Simple prayers from simple soldiers.
Today we have rendered honors to our veterans just as they have rendered our
freedom to us. We speak of heroes and campaigns, great bloody battles, turning
points that shifted the fate of our nation and our world and we are honored and
comforted that such soldiers have preserved us. That these men stood forward so
many times and in so many places has brought us a nation unequaled in the globe.
But let us not forget tonight to remember the simple soldiers as well as the
heroes, the small skirmishes and encounters as well as the tide changing events.
Small and simple men who stood and assumed an awesome duty and performed as well
as champions are the meat and muscle of the strong arm of the military and we
should never forget it.
A simple soldier was frequently afraid or confused. Yet he worked through it.
A simple soldier was often overlooked and unappreciated. Yet he did his job.
A simple soldier mostly wanted to go home when this was over. Most of them did.
The celebration of Veteran's Day is a celebration of those who came home and
those that fight still more than an honorarium of our losses. We should look to
each other, we simple men who became simple soldiers and understand that the
fire of commitment and duty comes from this wellspring of America, simple men.
Men and women whose lives were interrupted and placed in danger and they serve.
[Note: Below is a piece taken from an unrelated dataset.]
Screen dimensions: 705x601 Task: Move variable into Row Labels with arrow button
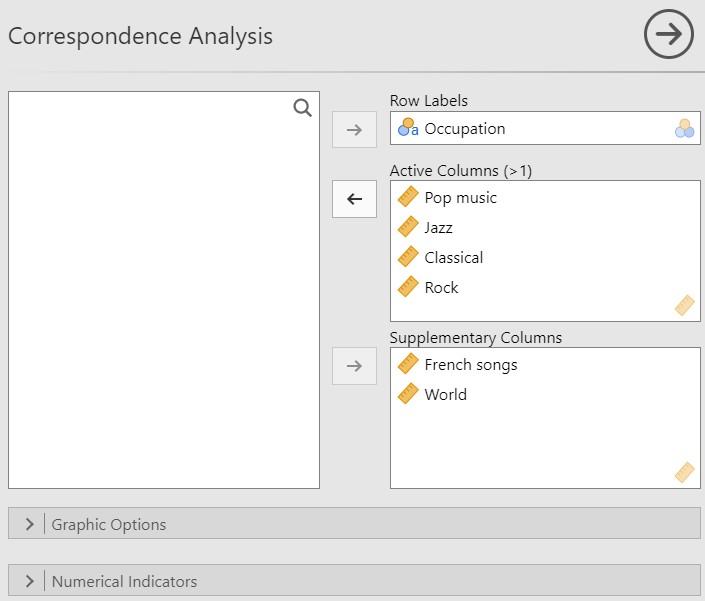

Maybe they don't come home with a chest full of medals but they serve. They
carry the rifles as Privates and Corporals, they cook our meals, they bring us
ammunition or fuel or food. They drive tanks, humvees, jeeps, and aircraft and
do their jobs unnoticed and unsung.
They have shivered in a foxhole in Korea cursing the night and praying for dawn
dreading the shrilling of a bugle or whistle in the dark. They have laid in a
wet foxhole in Guadalcanal trying to tell what sounds in the dark are the jungle
and what sounds are the Japanese. They sat in a lonely ambush along a trail in
Vietnam night after night with no sign of the enemy except the long strain of
being so watchful and quiet for so long. They have scanned the horizon with
binoculars seeking low flying enemy planes and manned the anti aircraft guns
when the Japanese got past the air CAP planes. Simple men in unsimple times,
soldiers.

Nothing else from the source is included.